Я с ожиданием взглянул на него поверх наших пустых тарелок.
«На этот вопрос нет ответа», – сказал он.
Ближе к концу нашего обеда Дэниел сделал непринужденное отступление, изменившее (возможно, навсегда) мое отношение к самому себе. Мы говорили о долгосрочных последствиях зацикленности на самооценке. «Мы склонны превозносить самооценку, – говорил он, пока мы ждали счет, а вокруг нас сновали суетящиеся студенты. – Мы вечно твердим: людям нужно поднимать самооценку, особенно когда дело касается детей. Я наблюдал это в местных школах. Но в действительности люди с высокой самооценкой невыносимы. Это чрезмерное упрощение».

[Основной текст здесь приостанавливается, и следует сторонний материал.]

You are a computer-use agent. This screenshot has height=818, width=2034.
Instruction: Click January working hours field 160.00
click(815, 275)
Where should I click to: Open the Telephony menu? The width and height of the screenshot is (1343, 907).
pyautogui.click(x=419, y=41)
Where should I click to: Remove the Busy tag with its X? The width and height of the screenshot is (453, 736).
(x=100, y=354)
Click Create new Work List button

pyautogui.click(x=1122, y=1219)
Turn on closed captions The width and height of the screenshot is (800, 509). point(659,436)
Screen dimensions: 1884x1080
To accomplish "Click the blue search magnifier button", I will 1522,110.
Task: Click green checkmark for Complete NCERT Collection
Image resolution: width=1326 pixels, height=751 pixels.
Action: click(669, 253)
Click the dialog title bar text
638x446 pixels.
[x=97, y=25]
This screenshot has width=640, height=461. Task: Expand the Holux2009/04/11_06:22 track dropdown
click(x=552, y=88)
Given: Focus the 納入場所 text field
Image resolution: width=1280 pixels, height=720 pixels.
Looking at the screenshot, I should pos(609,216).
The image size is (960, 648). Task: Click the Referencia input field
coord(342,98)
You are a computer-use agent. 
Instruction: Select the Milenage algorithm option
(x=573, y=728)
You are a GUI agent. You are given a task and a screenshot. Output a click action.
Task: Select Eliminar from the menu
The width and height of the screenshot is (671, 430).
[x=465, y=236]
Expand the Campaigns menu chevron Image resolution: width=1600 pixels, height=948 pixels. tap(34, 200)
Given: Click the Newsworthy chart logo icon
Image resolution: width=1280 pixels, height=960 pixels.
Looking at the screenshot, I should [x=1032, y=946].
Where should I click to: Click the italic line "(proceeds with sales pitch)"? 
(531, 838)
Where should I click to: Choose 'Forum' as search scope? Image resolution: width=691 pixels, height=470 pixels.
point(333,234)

«То есть высокая самооценка не является явным благом?» – спросил я.
«Вот именно. Определенно нет. – Он на мгновение задумался. – Однако есть люди с массой проблем и низкой самооценкой, которым ее повышение пошло бы на пользу. Низкая самооценка почти тождественна высокой степени невротизма. Эти два явления идут рядом рука об руку».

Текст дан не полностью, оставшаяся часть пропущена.